Days later, Rahim told Wright he couldn’t wait to attack Geller and decided instead to go after ‘those boys in blue,’ referring to police, Assistant U.S. Attorney Stephanie Siegmann told jurors Wednesday.
He weighed more than 500 pounds, lived with his mother and had no career when he planned the murder
Wright encouraged his uncle to attack police and die a ‘martyr,’ instructing him to destroy his cellphone and wipe all the data from his computer said Siegmann.
That same day, Rahim was approached by officers in a Boston parking lot and was fatally shot after he pulled out a knife and moved toward them.
Authorities say Rahim received instructions about the plot to kill Geller from Junaid Hussain, an Islamic State member and hacker who was later killed in an airstrike in Syria.

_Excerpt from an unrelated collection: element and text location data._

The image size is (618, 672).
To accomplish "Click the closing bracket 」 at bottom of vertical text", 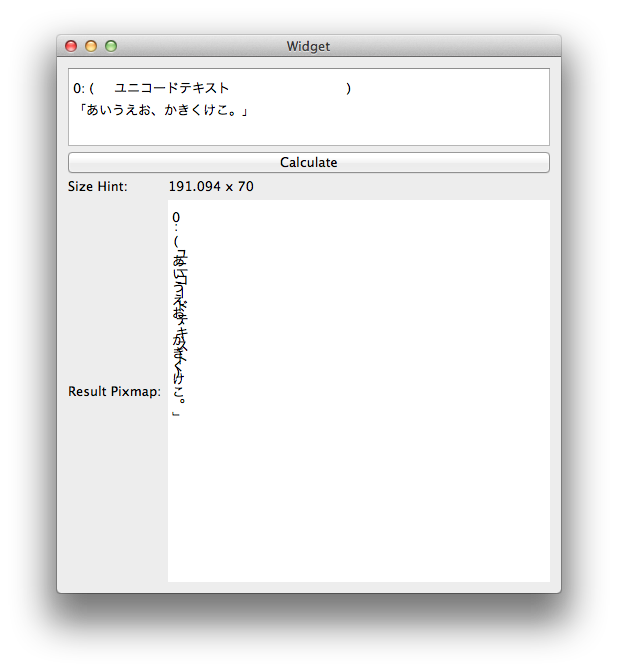I will coord(176,412).
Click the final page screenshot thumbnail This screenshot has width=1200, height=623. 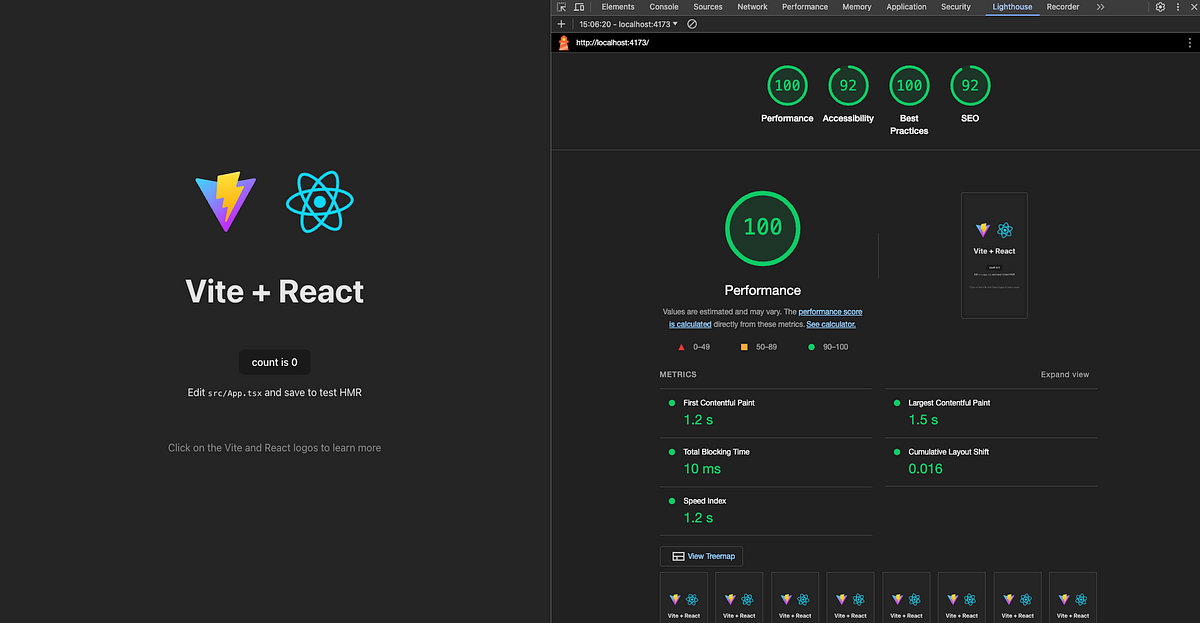point(994,255)
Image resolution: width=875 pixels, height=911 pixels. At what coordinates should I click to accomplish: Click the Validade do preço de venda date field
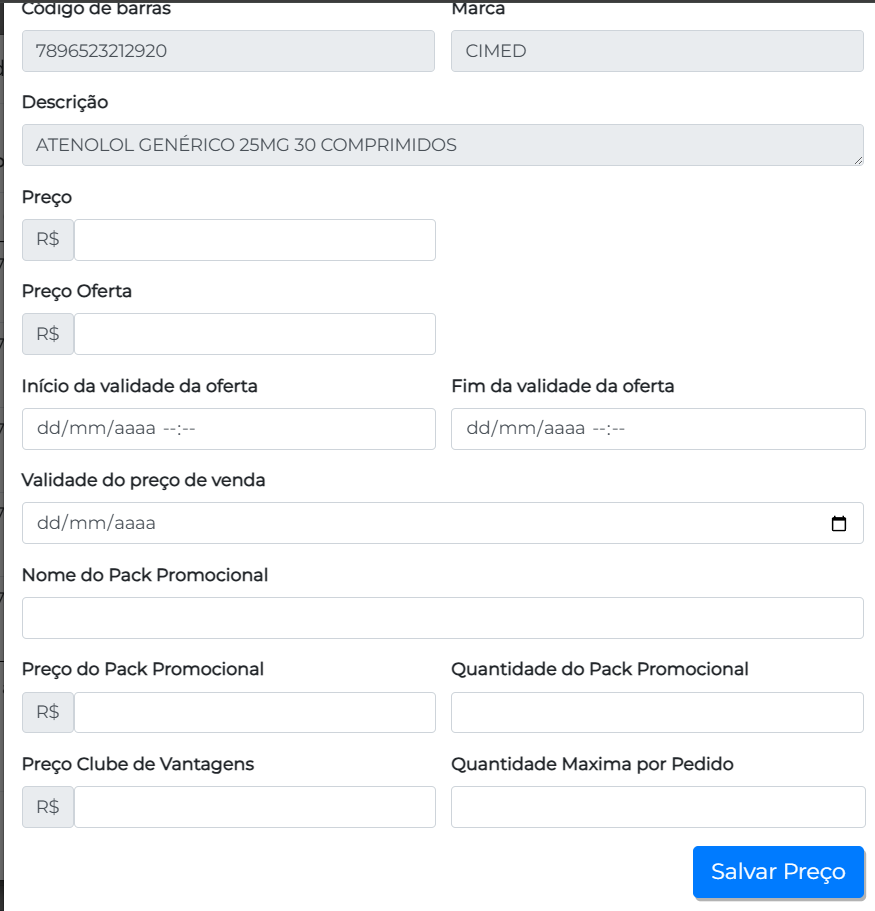tap(420, 523)
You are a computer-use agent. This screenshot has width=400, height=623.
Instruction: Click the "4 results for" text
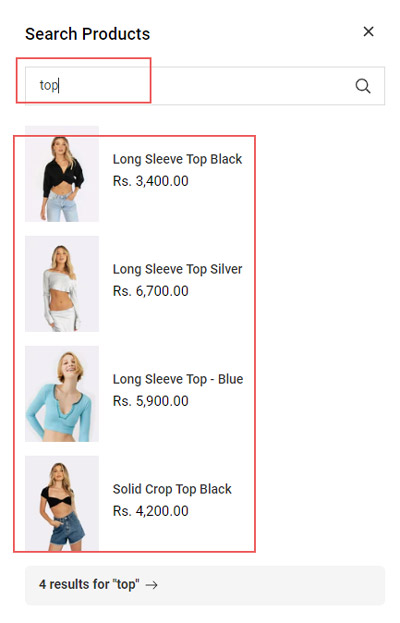tap(74, 584)
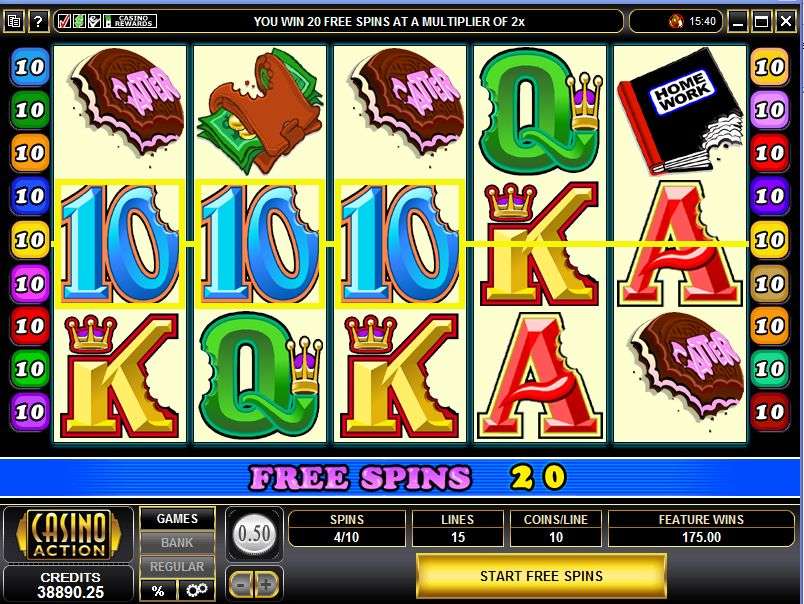This screenshot has height=604, width=804.
Task: Open the gears settings icon
Action: click(197, 590)
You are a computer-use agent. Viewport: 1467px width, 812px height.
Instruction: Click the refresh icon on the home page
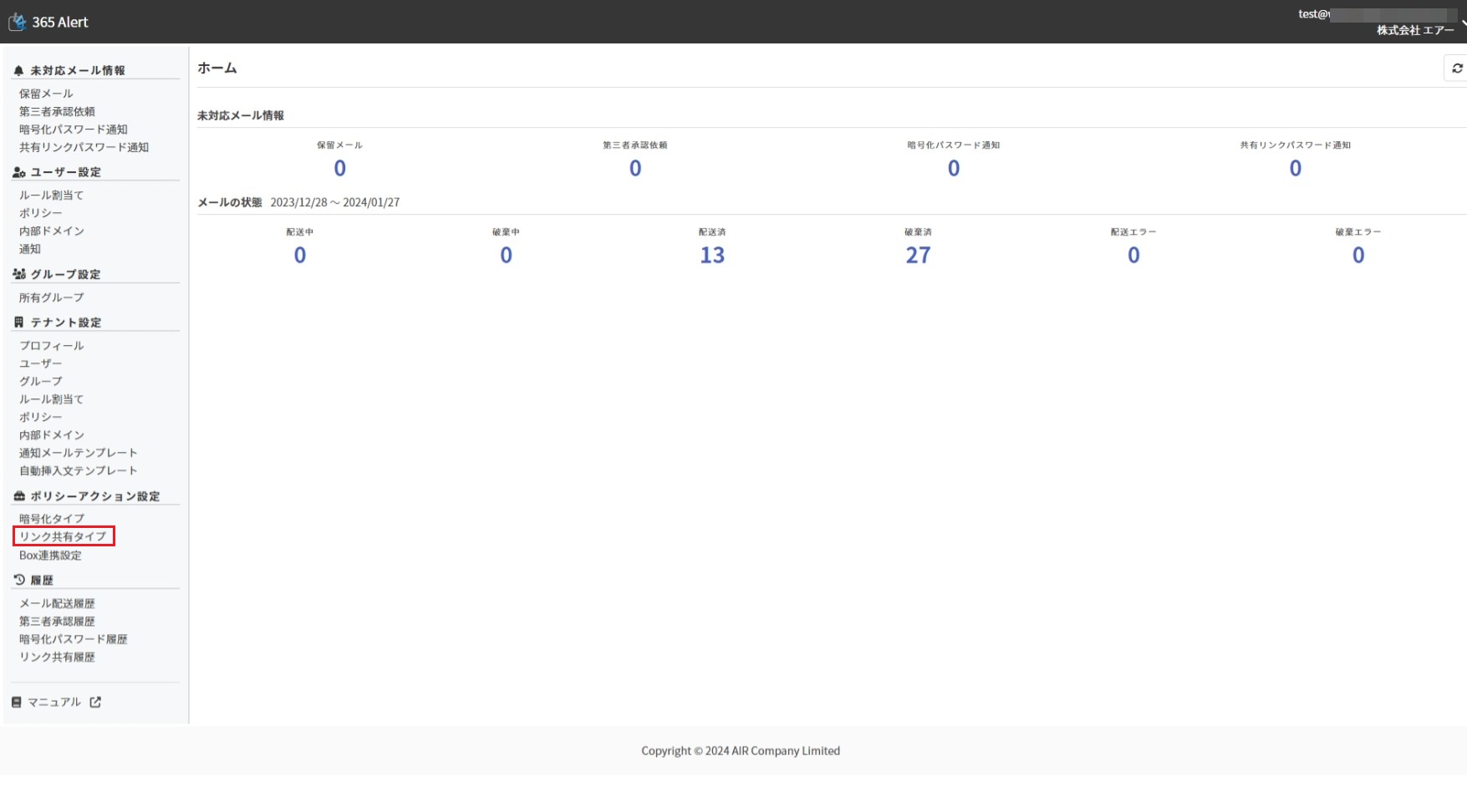point(1457,69)
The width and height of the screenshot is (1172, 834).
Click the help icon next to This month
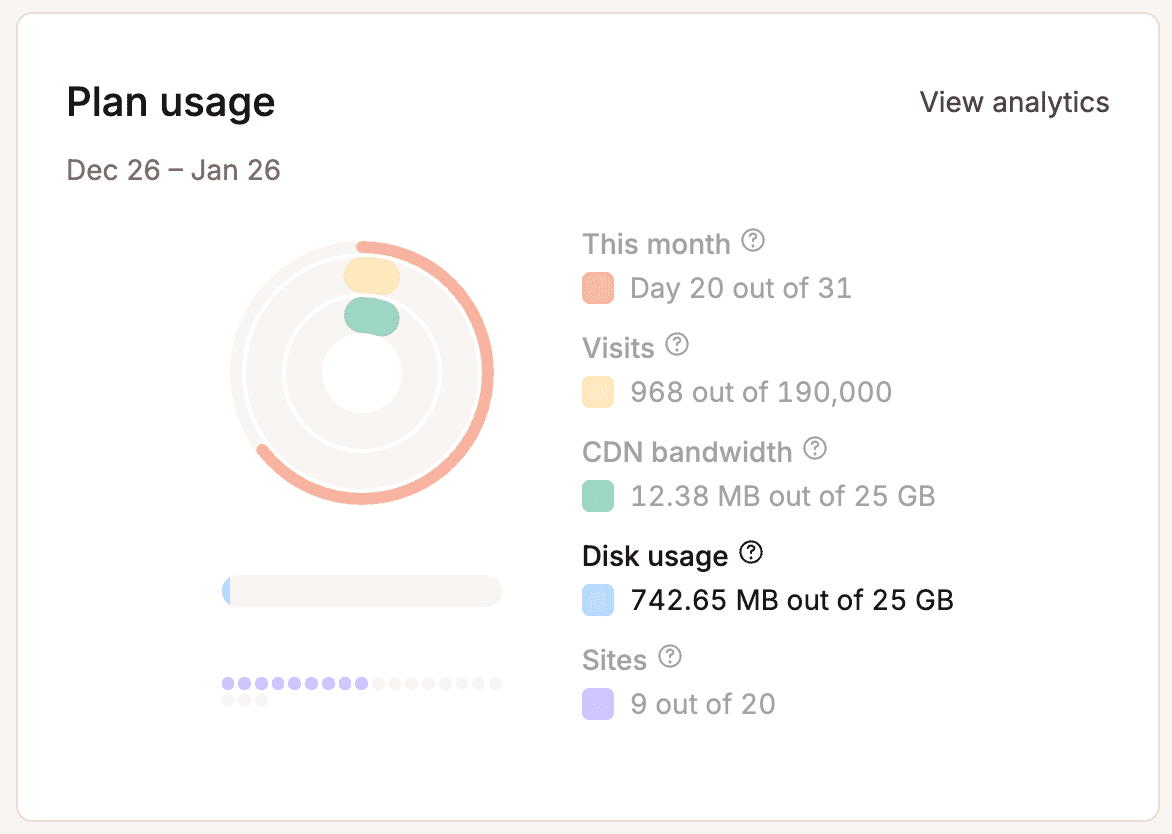(x=753, y=241)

Prosecutors say that Rahim then passed along Hussain’s instructions to Wright.
The prosecutor said Wright wanted to wage additional attacks in the US and inflict more damage than was caused by the Boston Marathon bombing because, in his words, ‘that was not sufficient.’
Wright told another person online that he was one of dozens of Islamic State fighters in the U.S. who were ready to act according to Siegmann.
The person Wright was chatting with was secretly working for the FBI and is expected to testify later in the trial.
‘The evidence will be overwhelming that the defendant was committed to murdering U.S. citizens,’ said Siegmann.
Rovinski pleaded guilty in September to conspiracy charges and faces a sentence of between 15 and 22 years.
Wright, who wore a blue collared shirt and black vest, looked down at a table and showed little emotion while the lawyers spoke.
His attorney conceded that many of the things Wright read and said are ‘upsetting,’ but pointed out that her client never injured anyone and his words alone are not enough to convict.
‘Freedom of speech matters in the United States,’ said Hedges.
‘We can be incredibly angry at what someone reads, what someone says and what someone talks about and not convict them as a criminal for it.’